*WHAT NEEDS TO BE DONE*: After locating the line that contains "The image size is (652, 1034).", restate it and each later line word for word through the end of the records.
***** INFORMATION PROVIDED
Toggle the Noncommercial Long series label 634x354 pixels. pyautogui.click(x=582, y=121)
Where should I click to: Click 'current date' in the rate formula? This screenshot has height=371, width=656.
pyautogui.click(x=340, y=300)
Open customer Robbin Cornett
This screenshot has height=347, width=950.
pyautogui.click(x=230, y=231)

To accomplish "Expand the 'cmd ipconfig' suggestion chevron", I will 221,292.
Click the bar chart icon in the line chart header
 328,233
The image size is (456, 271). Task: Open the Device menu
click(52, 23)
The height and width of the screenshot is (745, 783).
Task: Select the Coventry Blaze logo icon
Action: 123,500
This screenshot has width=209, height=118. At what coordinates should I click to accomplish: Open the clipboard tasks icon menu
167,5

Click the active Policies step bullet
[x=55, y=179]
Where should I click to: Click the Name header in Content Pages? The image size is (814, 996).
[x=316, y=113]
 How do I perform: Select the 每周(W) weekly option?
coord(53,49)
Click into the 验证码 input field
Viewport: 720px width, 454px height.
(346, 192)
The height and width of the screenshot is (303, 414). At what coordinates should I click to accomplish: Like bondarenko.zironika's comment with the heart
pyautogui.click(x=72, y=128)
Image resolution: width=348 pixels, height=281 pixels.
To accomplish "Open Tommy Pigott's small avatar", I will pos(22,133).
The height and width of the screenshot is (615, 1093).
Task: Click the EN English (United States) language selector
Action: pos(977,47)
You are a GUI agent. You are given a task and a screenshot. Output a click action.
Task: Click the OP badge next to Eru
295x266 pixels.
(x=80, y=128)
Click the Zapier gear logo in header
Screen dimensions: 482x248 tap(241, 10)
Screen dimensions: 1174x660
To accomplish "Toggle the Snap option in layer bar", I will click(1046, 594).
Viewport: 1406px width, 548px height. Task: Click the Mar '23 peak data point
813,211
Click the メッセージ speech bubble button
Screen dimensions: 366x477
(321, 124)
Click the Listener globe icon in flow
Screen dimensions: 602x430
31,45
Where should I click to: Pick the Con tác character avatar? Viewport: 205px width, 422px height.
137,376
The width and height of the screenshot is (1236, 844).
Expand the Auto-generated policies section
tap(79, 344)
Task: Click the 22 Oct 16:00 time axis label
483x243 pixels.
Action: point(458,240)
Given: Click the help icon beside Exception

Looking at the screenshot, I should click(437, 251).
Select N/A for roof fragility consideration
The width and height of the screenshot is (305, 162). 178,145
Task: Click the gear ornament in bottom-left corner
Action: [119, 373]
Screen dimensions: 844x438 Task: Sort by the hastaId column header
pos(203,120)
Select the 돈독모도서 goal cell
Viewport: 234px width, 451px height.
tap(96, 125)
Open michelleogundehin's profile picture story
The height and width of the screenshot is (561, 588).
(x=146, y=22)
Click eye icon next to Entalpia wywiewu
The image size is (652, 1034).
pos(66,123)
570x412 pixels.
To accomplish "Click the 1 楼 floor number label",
**********
*ANSWER AREA*:
The image size is (652, 1034).
pos(66,123)
570x412 pixels.
To accomplish "Click the 1 楼 floor number label",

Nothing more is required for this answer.